A knot is a unit often used to measure wind speed. Sea breezes occur because heat from the Sun takes longer to warm the sea than the land, creating a difference in air pressure. Sailing ships use wind to power their movement with the help of sails. Sports and recreational activities make use of the wind such as kiteboarding and windsurfing
IN THE AIR – Bernoulli keeping things aloft!
Propellers also can measure wind speed. The propeller blades rotate at a rate proportional to the wind speed. A windsock often is used at airports. A windsock is a cone-shaped bag with an opening at both ends. When it is limp, winds are light; when it is stretched out, winds are strong. Pilots can quickly determine the wind direction and speed along a runway just by observing the shape and direction of a windsock. Another recreational activity which benefits from a sturdy breeze is paragliding.
CAPTURING AN ENERGY SOURCE- watch out Don Quixote…not your average windmill!
Wind can provide energy through the use of wind turbines. Wind energy is the fastest-growing source of electricity production in the world. Of all new generating capacity installed between 2008 and 2012, 36.5% was wind. NextEra Energy (NYSE: NEE), the nation’s largest renewable-energy utility, relies on more than 10,000 net megawatts of wind across 100 farms for 57% of its total capacity. The National Renewable Energy Laboratory estimates that there are 4,150,000 megawatts of wind turbine capacity blowing offshore the United States.

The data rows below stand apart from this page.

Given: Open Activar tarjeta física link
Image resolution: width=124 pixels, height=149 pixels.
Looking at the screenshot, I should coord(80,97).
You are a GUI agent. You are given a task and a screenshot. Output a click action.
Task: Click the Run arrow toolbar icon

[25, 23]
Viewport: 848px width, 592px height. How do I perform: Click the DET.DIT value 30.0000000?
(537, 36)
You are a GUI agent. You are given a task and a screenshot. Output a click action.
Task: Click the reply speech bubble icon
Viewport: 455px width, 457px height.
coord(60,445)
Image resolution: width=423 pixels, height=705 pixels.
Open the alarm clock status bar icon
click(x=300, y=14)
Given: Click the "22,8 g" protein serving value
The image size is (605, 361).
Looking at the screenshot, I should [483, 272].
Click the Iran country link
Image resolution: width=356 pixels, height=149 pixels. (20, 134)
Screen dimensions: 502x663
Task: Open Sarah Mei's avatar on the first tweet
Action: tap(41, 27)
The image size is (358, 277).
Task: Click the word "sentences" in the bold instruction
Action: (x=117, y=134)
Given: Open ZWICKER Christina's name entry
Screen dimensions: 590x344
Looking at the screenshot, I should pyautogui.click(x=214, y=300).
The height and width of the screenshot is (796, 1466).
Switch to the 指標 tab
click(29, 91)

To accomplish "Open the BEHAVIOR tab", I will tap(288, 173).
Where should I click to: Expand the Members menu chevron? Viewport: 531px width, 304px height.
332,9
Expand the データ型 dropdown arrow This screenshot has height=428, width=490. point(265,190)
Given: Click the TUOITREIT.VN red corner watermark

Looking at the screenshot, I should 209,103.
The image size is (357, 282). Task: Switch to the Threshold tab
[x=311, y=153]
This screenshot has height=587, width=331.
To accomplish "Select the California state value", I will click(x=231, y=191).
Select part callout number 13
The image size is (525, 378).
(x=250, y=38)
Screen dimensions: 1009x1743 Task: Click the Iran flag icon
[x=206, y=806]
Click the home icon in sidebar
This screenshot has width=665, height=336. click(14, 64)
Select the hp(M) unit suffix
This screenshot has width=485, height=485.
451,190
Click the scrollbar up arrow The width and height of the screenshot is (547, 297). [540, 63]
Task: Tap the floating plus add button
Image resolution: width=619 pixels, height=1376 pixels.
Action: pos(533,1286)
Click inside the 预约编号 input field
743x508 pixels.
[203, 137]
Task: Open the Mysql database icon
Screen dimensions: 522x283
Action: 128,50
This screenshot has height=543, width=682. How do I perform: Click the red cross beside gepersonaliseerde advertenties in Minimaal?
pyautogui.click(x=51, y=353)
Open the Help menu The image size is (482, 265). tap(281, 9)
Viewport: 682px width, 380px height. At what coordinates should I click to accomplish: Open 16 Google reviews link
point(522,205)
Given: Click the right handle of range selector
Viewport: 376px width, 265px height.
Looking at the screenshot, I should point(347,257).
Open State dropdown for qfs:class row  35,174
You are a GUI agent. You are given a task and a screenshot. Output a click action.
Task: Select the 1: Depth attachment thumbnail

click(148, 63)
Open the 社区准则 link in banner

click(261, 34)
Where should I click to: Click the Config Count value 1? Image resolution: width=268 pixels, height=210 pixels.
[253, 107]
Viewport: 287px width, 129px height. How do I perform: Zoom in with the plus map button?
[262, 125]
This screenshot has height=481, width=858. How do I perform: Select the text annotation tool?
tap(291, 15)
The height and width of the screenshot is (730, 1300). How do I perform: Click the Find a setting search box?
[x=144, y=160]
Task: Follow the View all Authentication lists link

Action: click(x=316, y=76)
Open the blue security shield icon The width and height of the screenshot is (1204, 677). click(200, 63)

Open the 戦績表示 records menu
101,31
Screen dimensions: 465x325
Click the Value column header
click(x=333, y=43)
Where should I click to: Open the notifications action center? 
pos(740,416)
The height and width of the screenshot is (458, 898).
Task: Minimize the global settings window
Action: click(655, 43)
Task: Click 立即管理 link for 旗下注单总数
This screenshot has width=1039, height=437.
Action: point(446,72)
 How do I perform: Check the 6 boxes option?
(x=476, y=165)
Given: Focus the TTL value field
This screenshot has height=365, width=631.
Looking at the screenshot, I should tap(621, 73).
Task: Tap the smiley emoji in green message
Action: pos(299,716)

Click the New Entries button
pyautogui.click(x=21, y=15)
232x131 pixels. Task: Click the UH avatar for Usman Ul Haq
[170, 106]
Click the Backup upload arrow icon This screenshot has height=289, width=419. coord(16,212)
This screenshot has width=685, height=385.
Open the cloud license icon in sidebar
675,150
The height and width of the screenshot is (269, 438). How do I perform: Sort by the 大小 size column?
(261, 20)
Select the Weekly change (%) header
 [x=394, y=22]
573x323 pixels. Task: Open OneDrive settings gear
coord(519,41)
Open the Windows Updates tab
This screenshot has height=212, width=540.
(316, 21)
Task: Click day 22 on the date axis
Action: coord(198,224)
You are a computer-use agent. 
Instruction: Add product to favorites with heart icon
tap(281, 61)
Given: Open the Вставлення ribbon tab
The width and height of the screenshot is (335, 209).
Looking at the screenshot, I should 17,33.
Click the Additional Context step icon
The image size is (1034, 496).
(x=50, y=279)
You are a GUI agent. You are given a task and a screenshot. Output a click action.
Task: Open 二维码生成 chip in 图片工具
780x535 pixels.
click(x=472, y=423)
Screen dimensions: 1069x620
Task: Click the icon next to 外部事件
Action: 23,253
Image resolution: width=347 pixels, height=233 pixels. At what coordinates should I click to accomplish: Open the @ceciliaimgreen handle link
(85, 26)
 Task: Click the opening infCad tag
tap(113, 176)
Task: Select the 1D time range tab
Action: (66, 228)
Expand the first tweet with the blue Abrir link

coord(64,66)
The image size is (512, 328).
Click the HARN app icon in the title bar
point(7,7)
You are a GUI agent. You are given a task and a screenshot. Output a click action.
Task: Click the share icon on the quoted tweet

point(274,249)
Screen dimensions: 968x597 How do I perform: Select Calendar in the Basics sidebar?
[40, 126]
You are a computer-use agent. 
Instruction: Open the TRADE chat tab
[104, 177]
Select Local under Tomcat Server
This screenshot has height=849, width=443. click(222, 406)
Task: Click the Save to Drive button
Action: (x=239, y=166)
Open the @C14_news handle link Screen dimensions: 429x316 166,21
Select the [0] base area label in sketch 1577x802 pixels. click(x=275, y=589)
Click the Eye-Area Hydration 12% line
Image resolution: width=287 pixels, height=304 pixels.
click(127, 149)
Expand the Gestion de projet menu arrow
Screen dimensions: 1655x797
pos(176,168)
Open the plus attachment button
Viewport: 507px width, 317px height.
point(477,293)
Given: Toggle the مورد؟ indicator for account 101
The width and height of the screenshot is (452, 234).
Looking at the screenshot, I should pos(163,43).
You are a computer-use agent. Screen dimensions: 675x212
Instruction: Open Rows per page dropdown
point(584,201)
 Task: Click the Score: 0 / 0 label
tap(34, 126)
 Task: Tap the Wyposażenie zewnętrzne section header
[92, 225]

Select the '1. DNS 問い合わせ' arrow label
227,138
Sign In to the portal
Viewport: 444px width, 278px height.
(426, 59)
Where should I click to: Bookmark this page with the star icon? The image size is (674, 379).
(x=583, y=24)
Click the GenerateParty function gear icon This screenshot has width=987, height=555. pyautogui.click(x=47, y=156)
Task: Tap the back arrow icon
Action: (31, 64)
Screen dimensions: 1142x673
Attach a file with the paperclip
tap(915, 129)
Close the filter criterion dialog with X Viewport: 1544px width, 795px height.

SPACE – it’s windy way out there, too!
Solar wind in outer space is a stream of charged particles that come from the Sun. Saturn and Neptune feature the fastest planetary winds in the Solar System.
MEASURING THE INVISIBLE –
Wind direction is given by the direction from which the wind comes. Depending on the cause of the winds, they can blow in many directions. Some good examples of wind direction are the Easterly winds, which blow from east to west, and Westerly winds which blow from west to east. There are also winds that blow from the north, southwards and also those from the south blowing northwards. There are familiar regional weather terms which indicate notable weather patterns such as “Nor‘easters” which are usually accompanied by very heavy rain or snow, and can cause severe coastal flooding, coastal erosion, hurricane-force winds, or blizzard conditions. In Colorado, “Upslope” conditions develop when there’s a low-pressure center east and south of the Continental Divide. During many upslope storms, the maximum snowfall is recorded at relatively low elevations.
Weather vanes are used to indicate wind direction. A typical wind vane (a.k.a. weather vane ) has a pointer in front and fins in back. The vane includes the common cardinal directions, (N) North, (S) South, (E) East, (W)West. When the wind is blowing, the wind vane points into the wind. For example, in a north wind, the wind vane points northward.
Anemometers are used to measure wind speed. A cup anemometer is a common tool to measure wind speed. The cups catch the wind and produce pressure difference inside and outside the cup. The pressure difference, along with the force of the wind, causes the cups to rotate. Electric switches measure the speed of the rotation, which is proportional to the wind speed. At wind speeds below about 3 mph, the cup anemometer is prone to error because friction keeps the cups from turning. At wind speeds above 100 mph, cup anemometers often blow away or give unreliable measurements. In freezing rain, the anemometer can literally freeze up and stop turning.
Sonic anemometers use sound waves humans cannot hear to measure wind speed and direction. The instrument determines the wind velocity by measuring the time between when the instrument sends a sonic pulse and when it is received.
Wind speed is now commonly measured with an anemometer, but can also be classified using the older Beaufort scale which is based on people’s observation of specifically defined wind effects. At typical home sites, winds might run up to the 70 mph to 100 mph range a few times a year. More normal instantaneous wind speeds top out in the 40 mph to 50 mph range. But for wind energy production, the important range of instantaneous speed is between 10 mph and 25 mph.